Topical: Stem Cell-Based Tissue Regenerative Health in Space

The maintenance of healthy adult tissues in mammals requires a complex homeostasis of molecular, cellular, tissue, and metabolic processes which are fundamentally different from the development and aging processes that bookend life. Cellular homeostasis in the adult requires molecular maintenance and repair of non-dividing cells such as cardiomyocytes and neurons, but also stem cell-based tissue regeneration via direct replacement of cell loss, such as in the blood, immune system, bone, skin, liver, intestine, and other tissues. Because stem cell-based tissue regenerative health requires constant proliferation and differentiation of stem cell progenitors in the bone marrow, and other adult stem cell niches, it is uniquely sensitive to the stresses of spaceflight including exposure to space radiation and mechanical unloading in microgravity. A key central hypothesis in this field is that those spaceflight stress factors can have profound negative effects on long-term tissue regenerative health mediated by adult stem cells, and that unmitigated, they may lead to premature tissue aging and functional failure.
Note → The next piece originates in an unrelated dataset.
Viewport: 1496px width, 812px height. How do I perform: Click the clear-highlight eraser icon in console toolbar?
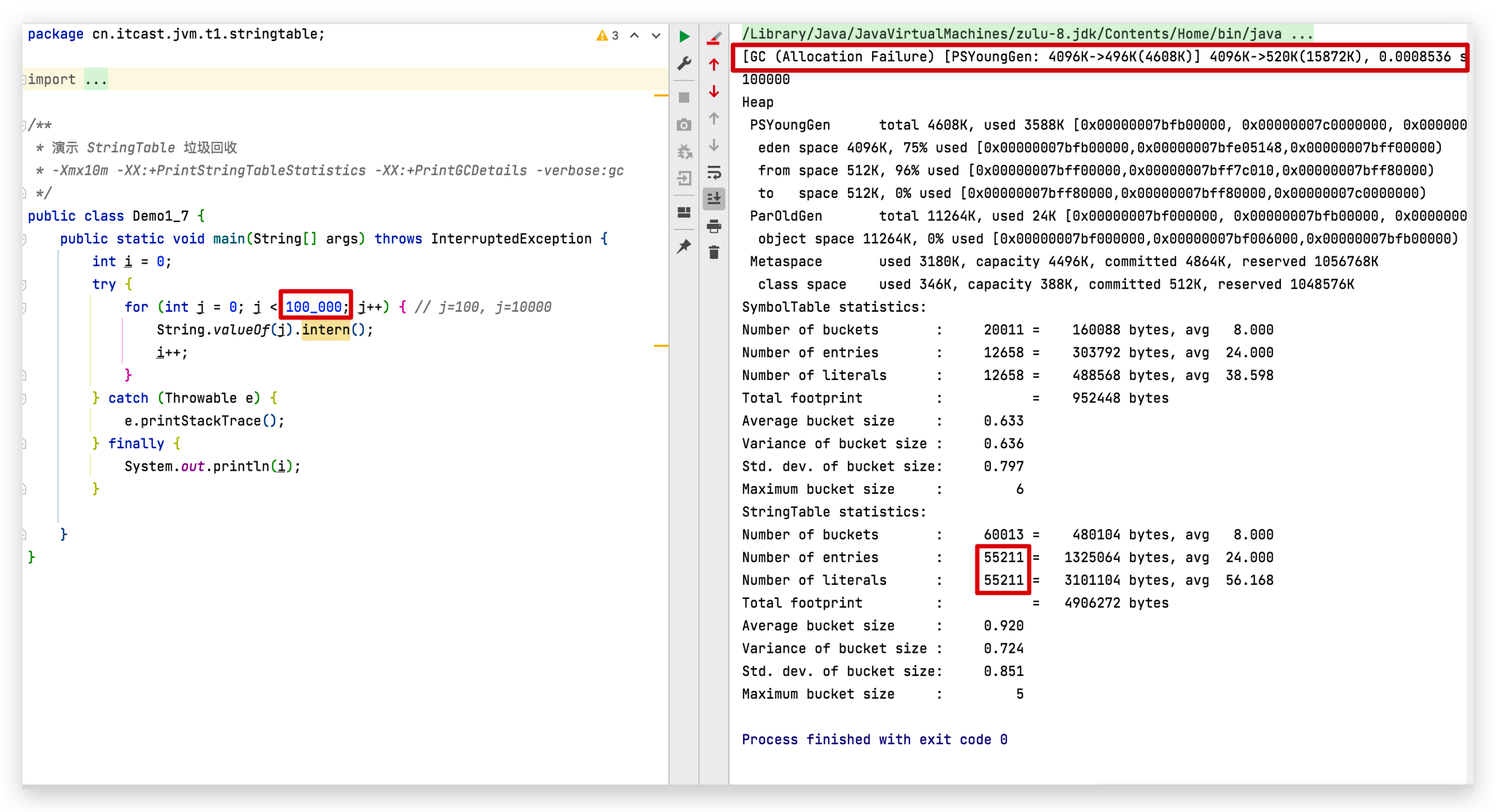(x=714, y=38)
Specifically, it is thought that mechanical unloading due to lack of weight-bearing in space reduces mitogenic
mechanotransduction necessary to promote adult stem cell proliferation and differentiation, and that space radiation can also lead to activation of cell cycle arrest mechanisms, further reducing adult stem cell proliferation. These hypotheses are being tested in low earth orbit(LEO)using a variety of cellular and whole organism tissue model systems, suggesting that spaceflight consistently interferes with stem cell tissue regenerative processes such as in mammalian embryoid bodies, regenerating newt tails, and mouse bone marrow hematopoietic and osteoprogenitor cells. Furthermore, potential molecular mechanisms integrating both space radiation and mechanical disuse via oxidative stress and the cell cycle inhibitor Cdkn1aare now under study using single cell (scRNAseq) expressome analysis of bone marrow osteoprogenitors, both under stretch loading, and spaceflight conditions including in various mouse transgenic null backgrounds relevant to these mechanisms. Future work in the area of tissue regenerative health in space for the coming decade should seek to understand the responses the various tissue regenerative stem cell niches in humans and relevant model organisms, and how they respond to long-term exposure to the space environment. Special emphases of future work should be on how regenerative deficits in whole-organism stem cell niches may lead to tissue degeneration and premature aging, and on the long-term proliferation and differentiation of stem cell derived tissue organoid models in the deep space environment outside of LEO.